3Dresyns materials named in Johnson Matthey patent applications
Patent-literature traceability.
3Dresyns materials are named as components in the worked examples of two Johnson Matthey patent applications. This page is documentary evidence of that naming, not an endorsement, a granted patent or a performance claim.
Evidence in numbers
What this page is (and is not)
This is not a peer-reviewed evidence page. It is a patent-literature traceability page. It documents that 3Dresyns materials, supplied by Resyner Technologies, are named as components in the worked examples of two patent applications filed by Johnson Matthey.
Each reference here was checked against the full text of the patent application itself, not against a secondary listing or the Press hub. The wording, the role of each material and the legal status are reported as they appear in the applications.
Both documents are patent applications, not granted patents. In each one the 3Dresyns materials are named as components in disclosed examples or formulations, while the claimed invention is something else (a carbon dioxide sorbent process in one case, a bittering agent in a printed object in the other). Naming a material in an example is not the same as that material being the claimed invention, and it is not an endorsement of 3Dresyns by Johnson Matthey.
A minor note on company name: the applications cite the supplier with different legal suffixes (Resyner Technologies S.L. in the US application, Resyner Technologies Ltd. in the CN application). These refer to the same company, 3Dresyns / Resyner Technologies; the page reproduces each wording as written.
The patent applications
US 2023/0390736 A1: light blocker LB1 in a CO2 sorbent example
This Johnson Matthey patent application (published December 2023) describes a process for removing carbon dioxide from a hydrogen-containing gas using a shaped sorbent made by vat photopolymerisation, that is layers of photopolymerised resin containing zeolite molecular-sieve particles, printed by digital light processing.
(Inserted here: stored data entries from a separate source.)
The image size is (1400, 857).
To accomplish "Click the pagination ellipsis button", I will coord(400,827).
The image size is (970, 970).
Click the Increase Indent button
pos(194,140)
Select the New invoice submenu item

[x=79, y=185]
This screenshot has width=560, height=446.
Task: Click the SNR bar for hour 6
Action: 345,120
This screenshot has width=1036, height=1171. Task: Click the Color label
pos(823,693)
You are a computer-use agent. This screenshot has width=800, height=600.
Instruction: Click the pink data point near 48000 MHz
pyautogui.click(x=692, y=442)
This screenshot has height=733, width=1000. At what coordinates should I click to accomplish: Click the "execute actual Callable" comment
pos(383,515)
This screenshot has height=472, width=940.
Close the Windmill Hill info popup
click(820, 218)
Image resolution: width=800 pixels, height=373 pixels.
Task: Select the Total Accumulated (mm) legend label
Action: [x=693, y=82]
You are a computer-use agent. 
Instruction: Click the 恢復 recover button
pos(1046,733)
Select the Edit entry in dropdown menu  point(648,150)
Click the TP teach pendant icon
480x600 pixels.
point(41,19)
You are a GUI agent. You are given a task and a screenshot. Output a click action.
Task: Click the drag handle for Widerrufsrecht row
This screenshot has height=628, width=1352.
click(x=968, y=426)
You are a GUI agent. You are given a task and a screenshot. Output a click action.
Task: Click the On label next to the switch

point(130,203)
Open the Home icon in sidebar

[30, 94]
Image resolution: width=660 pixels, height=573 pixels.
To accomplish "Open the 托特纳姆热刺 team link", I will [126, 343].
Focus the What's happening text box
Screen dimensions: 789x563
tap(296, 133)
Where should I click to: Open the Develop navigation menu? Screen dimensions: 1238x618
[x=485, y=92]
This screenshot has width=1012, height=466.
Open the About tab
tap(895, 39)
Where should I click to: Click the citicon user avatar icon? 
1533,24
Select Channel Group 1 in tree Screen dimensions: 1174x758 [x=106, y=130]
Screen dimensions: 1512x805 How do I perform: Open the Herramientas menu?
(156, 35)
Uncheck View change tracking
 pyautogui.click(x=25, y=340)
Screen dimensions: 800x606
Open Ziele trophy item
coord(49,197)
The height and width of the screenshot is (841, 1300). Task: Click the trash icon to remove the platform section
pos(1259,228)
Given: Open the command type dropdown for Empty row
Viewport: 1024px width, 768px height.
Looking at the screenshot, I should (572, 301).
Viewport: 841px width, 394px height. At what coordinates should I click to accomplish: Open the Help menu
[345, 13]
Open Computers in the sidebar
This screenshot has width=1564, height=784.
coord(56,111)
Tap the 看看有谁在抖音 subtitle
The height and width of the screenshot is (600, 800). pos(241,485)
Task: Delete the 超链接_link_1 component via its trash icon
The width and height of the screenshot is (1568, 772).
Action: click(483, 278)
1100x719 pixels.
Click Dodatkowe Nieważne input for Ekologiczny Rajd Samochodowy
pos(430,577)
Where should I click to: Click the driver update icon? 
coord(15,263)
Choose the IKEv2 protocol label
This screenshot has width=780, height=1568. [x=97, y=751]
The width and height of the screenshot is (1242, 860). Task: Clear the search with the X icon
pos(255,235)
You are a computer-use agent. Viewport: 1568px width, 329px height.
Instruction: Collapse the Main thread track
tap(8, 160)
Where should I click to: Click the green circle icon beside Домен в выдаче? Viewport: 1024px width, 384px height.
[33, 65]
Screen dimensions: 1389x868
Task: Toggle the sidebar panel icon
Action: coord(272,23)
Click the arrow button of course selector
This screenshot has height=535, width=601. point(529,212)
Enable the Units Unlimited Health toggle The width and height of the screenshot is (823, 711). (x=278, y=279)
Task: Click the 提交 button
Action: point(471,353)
In the worked examples, the light blocker LB1, supplied by Resyner Technologies S.L., is named as a component (about 0.5 percent by weight) of one of the example sorbent formulations. LB1 limits over-penetration of light during printing to improve feature reproduction. In these examples the base photopolymer is a separate third-party product (a development resin from Tethon Corporation), so the only 3Dresyns material named is the LB1 light blocker.
LB1 is named as a component in a disclosed example, not as the claimed invention. The claims concern the carbon dioxide sorbent process and the shaped sorbent in general, and do not name LB1. The document is a published patent application, not a granted patent. Naming LB1 is not an endorsement of 3Dresyns by Johnson Matthey and does not validate LB1 performance; the carbon dioxide capture behaviour reported belongs to the zeolite sorbent and the printed structure, not to the light blocker.
CN 114096393 A: HDT1 and other 3Dresyns resins as printing feedstock
This Johnson Matthey patent application publication describes a build-up manufacturing method that distributes a bittering agent within a cured 3D-printed polymer, for example to make in-ear hearing-aid shells taste bitter and deter ingestion by children or pets. The claimed invention is the bittering agent in the printed object.
In the worked examples, several Resyner Technologies resins are named as the photopolymer feedstock used to print the parts: HDT1 (a complete vat-photopolymerisation resin made of FT1 photoaccelerant, LB1 light blocker and resin matrix), ENG1, and F blue, each described as supplied by Resyner Technologies. The Fine Tuners FT1 (photoaccelerant) and LB1 (light blocker) are named as components of those resins.
These resins are named as the printing feedstock in disclosed examples, not as the claimed invention. The claimed invention is the bittering agent distributed in the resin, not the 3Dresyns resins. The document is a patent application publication, not treated here as a granted patent, and the wider patent family has, according to public patent records, been withdrawn or abandoned in several jurisdictions. Naming the resins is not an endorsement of 3Dresyns by Johnson Matthey and does not validate their performance.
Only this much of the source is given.